__TASK REQUIREMENTS__: With the pictures removed, reproduce exactly the lines from the one that contains "Instruction: Remove the" through the last line of the entries below.

==============================

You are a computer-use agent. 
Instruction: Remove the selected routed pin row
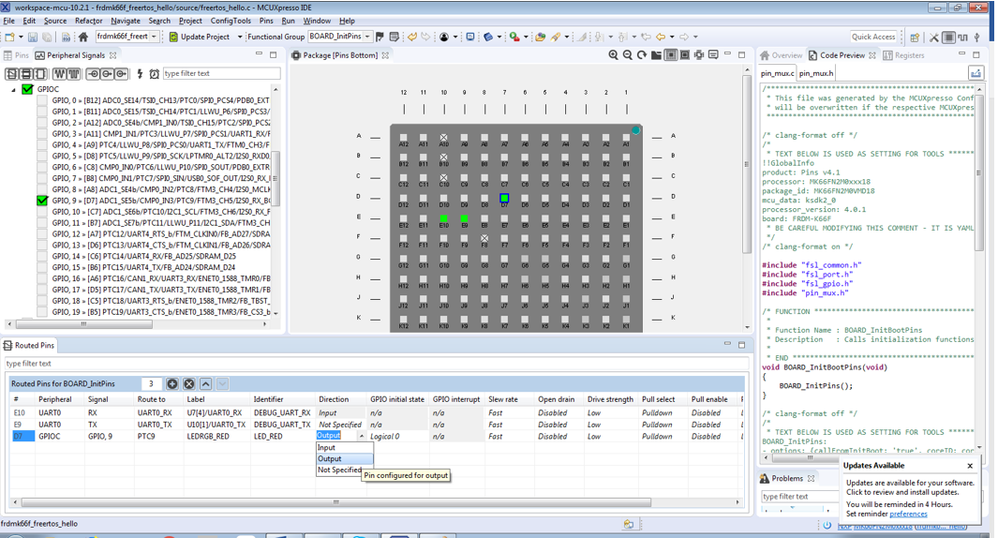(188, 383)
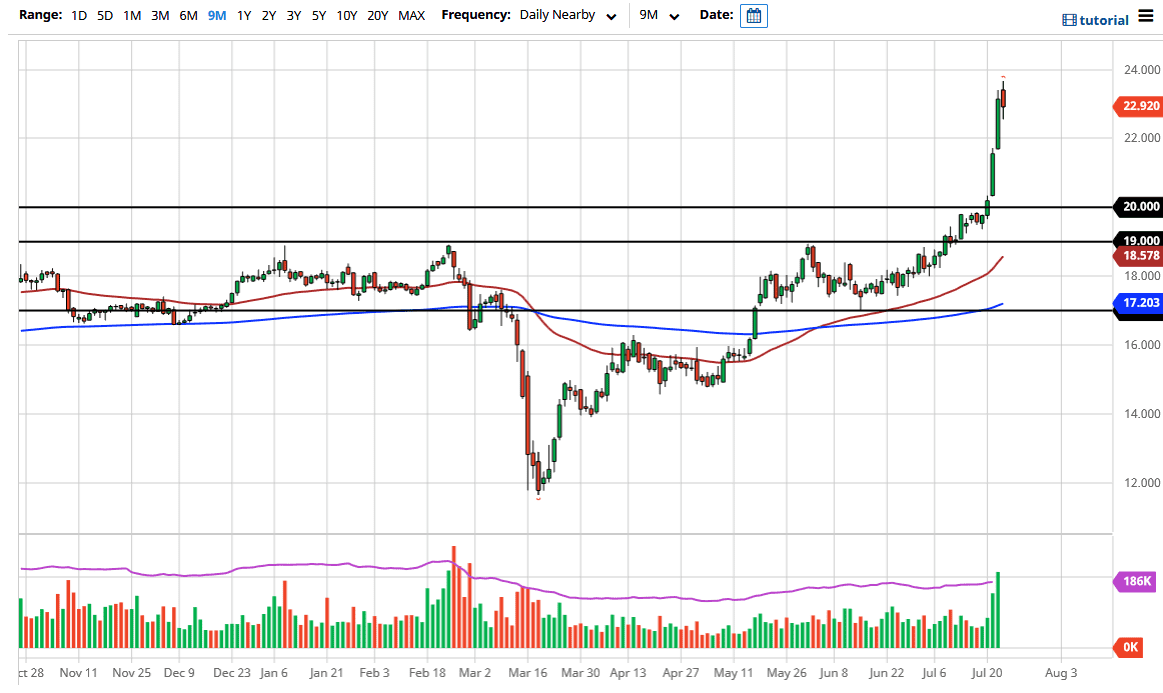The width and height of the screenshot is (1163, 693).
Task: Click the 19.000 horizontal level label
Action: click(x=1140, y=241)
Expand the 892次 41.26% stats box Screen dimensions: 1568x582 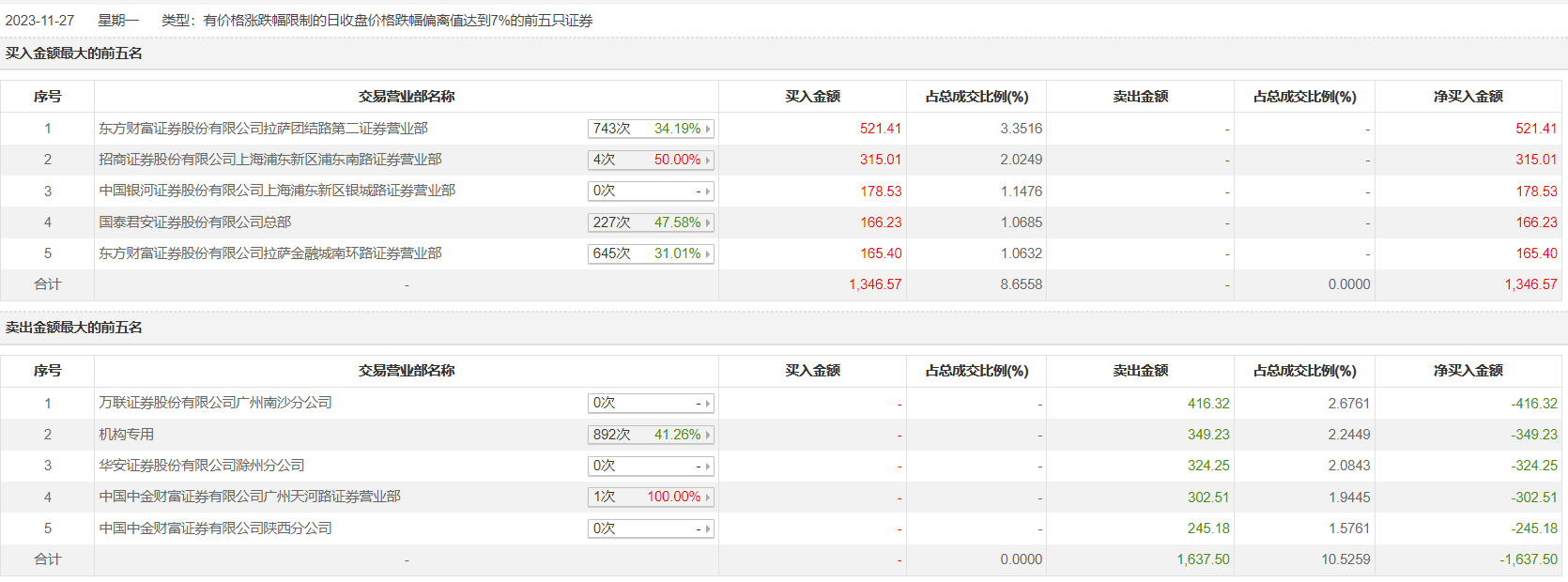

==============================

__YOUR RESPONSE__:
Instruction: Remove the selected routed pin row
(188, 383)
The width and height of the screenshot is (1163, 693).
Task: Click the 19.000 horizontal level label
Action: click(x=1140, y=241)
Expand the 892次 41.26% stats box Screen dimensions: 1568x582 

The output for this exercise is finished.